Because we find ourselves in the somewhat special circumstance of creating many implementations of the same algorithms to support different hardware, we are especially sensitive to the importance of effective software testing environments. We would like to extend our test cases to be able to apply tests of correctness to essentially all molecular dynamics simulation programs.
More generally, there are undoubtedly many additional methods that could be implemented on GPUs to extend the range of available simulation scenarios. For example, more sophisticated force fields, such as polarizable force fields,27 could benefit from GPU acceleration. The precise details of how best to implement these methods remain to be worked out. We hope that our current work will help form the basis for an ever increasing library of GPU accelerated molecular dynamics techniques.

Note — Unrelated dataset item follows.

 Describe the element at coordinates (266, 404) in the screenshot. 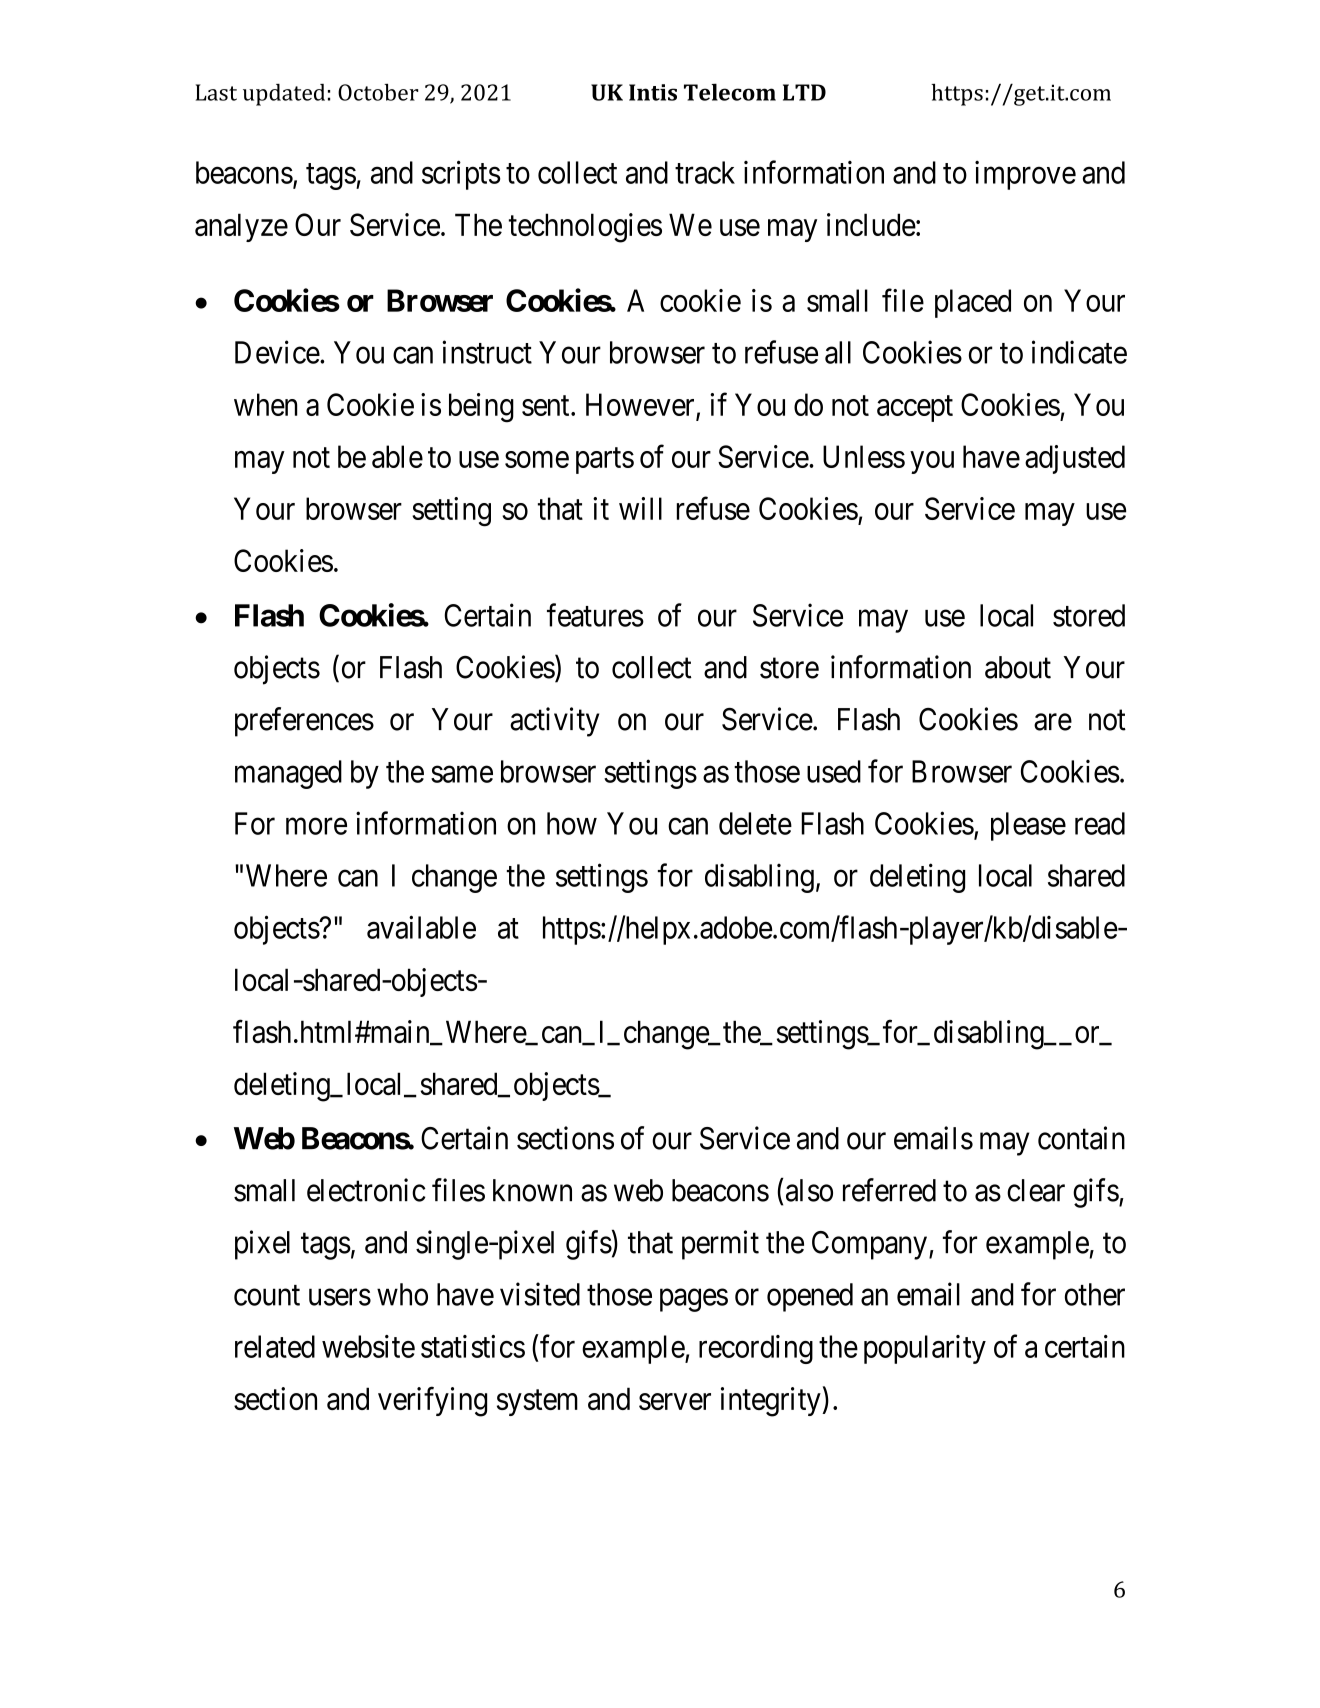

I see `when` at that location.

The implementation reported in this manuscript will be made available at Simtk.org as part of the OpenMM API (http://simtk. org/home/openmm). OpenMM is designed for incorporation into molecular dynamics codes to enable execution on GPUs and other high performance architectures.
Contract/grant sponsor: Simbios via the NIH Roadmap for Medical Research; contract/grant numbers: U54 GM072970, NIH R01-GM062868, NSF EF-0623664.
The performance numbers in Table 2 were determined by inspecting the code to count the exact number of floating point operations in each time step. There is no universally accepted way of counting operations, however. Addition, subtraction, multiplication, and division each count as a single operation, but we also must assign operation counts to transcendental functions such as logarithm and exponential. These operations are expensive to perform on a CPU, so they are traditionally assigned large operation counts. GPUs, in contrast, have specialized circuitry which allows them to be calculated very quickly.
This creates an ambiguity about how to calculate performance. One option is to assign operation counts that accurately reflect how quickly a GPU can perform each operation: if an exponential takes no more time to calculate than an addition, it should be counted as a single operation. Alternatively, one could assign operation counts that reflect how expensive an operation is on a CPU. If a typical CPU requires 20 clock cycles to calculate an exponential, the GPU should be given credit for doing 20 floating point operations, even though it does it much more quickly.
We therefore chose to use two different methods for calculating performance based on the two sets of operation counts shown in Table 4. The first set reflects how quickly a GPU can calculate various functions, and is most appropriate when comparing multiple simulations run on a GPU. The other set of values reflects how quickly a typical CPU can calculate those functions, and is most appropriate for comparing the performance of a GPU to a CPU.